Then, about a year ago, I was the proud (and extremely excited) winner of a Williams-Sonoma gift card from none other than Hispanic Kitchen! It was only fitting that an amazing Latin cookbook was among my purchases, so this recipe, adapted from that book, brings it back full circle. I replaced pre-cooked bay shrimp with standard, jumbo shrimp, sliced in half, though that would cut out a step in a pinch. I swapped the habanero chile that the original recipe calls for with a serrano or jalapeno. The result? Heat, tang, sweet, and refreshing flavor, laid against the cool creaminess of avocado makes a good old shrimp cocktail a thing of the past.
This Colombian version of a Hispanic food favorite combines a typical American import -- ketchup! The sweetness rounds out the sour of the lime juice and tempers the heat of the chile.

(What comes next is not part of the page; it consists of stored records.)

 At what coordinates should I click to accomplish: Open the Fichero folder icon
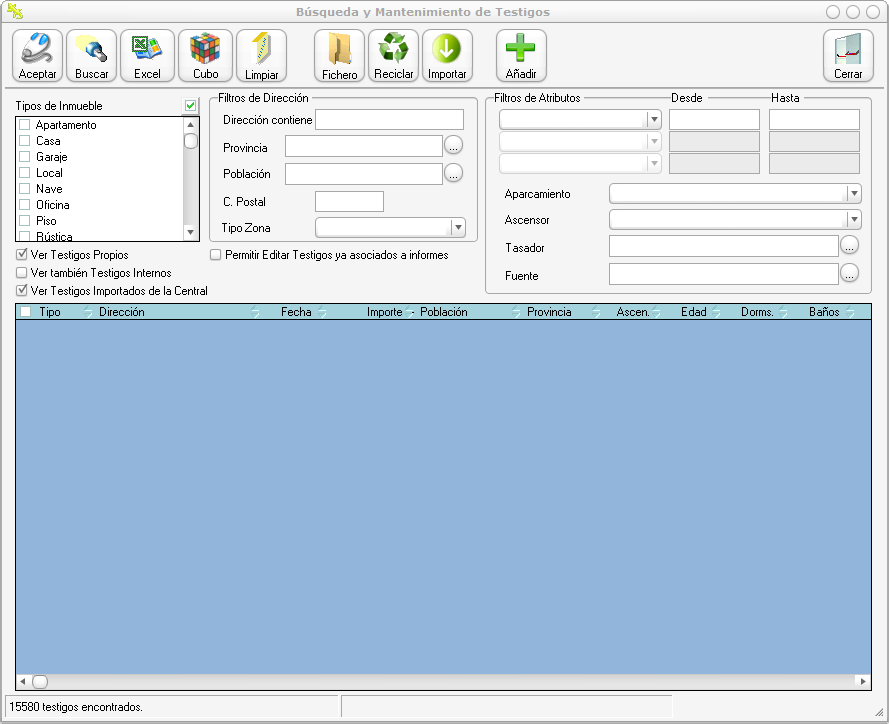point(340,55)
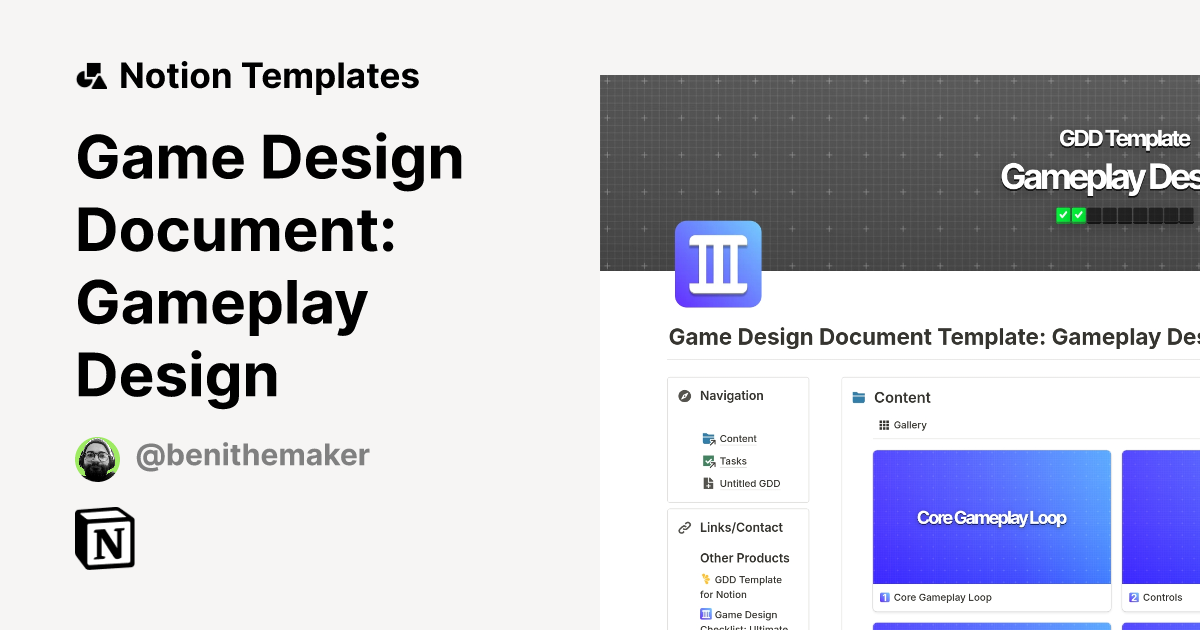Click the Untitled GDD page icon
The height and width of the screenshot is (630, 1200).
coord(707,483)
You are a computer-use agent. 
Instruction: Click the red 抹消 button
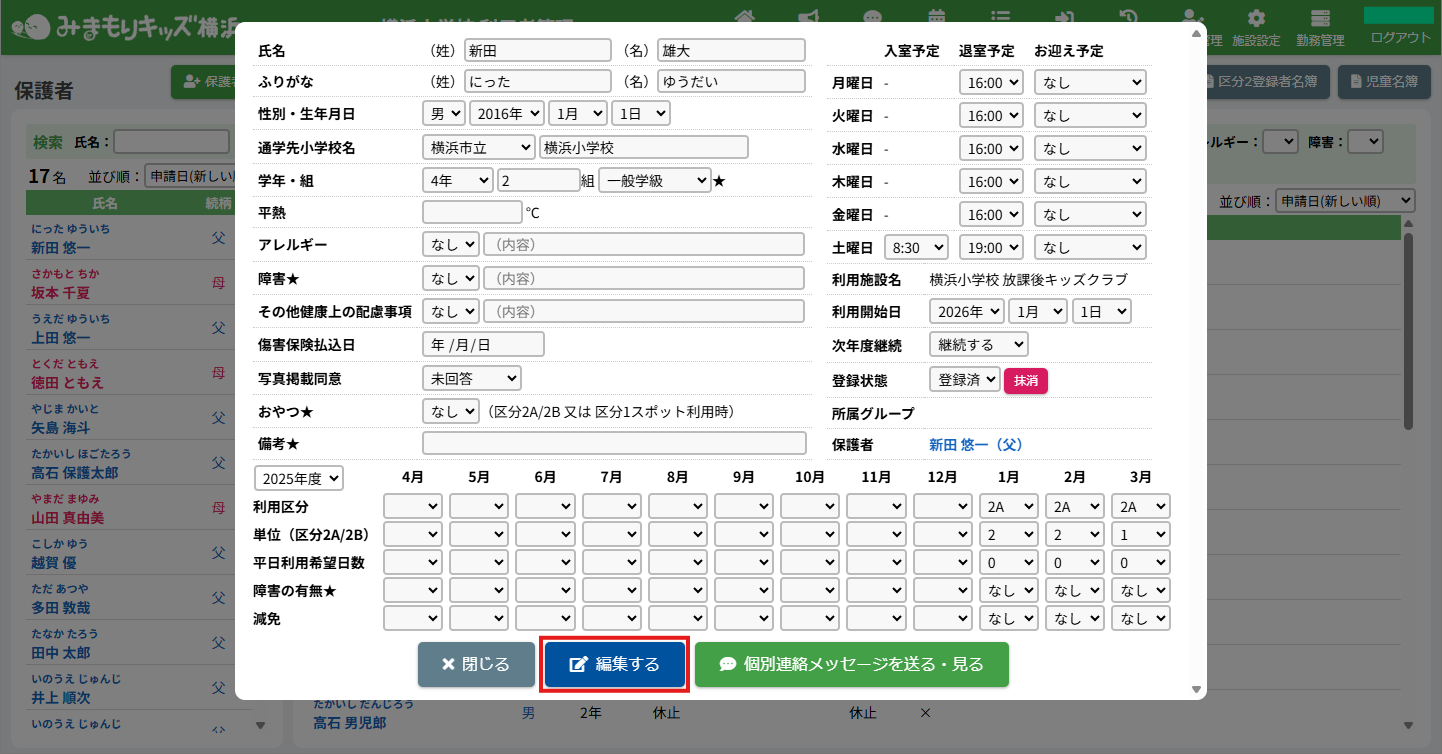(x=1025, y=380)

Make extra and serve a few shrimp each on large, warmed tortilla chips to stretch the appetizer.
Shrimp Cocktail in Avocado Bowls
Serves 8 as a hearty appetizer
½ lb. cooked shrimp, cut in half, or bay shrimp
1 cup ketchup
3 tablespoons finely minced red onion
2 tablespoons minced cilantro
2 tablespoons freshly squeezed lime juice
2 tablespoons Worcestershire sauce
¼-½ seeded and minced serrano chile
1. Mix ingredients, ketchup through chile in a glass or non-reactive bowl.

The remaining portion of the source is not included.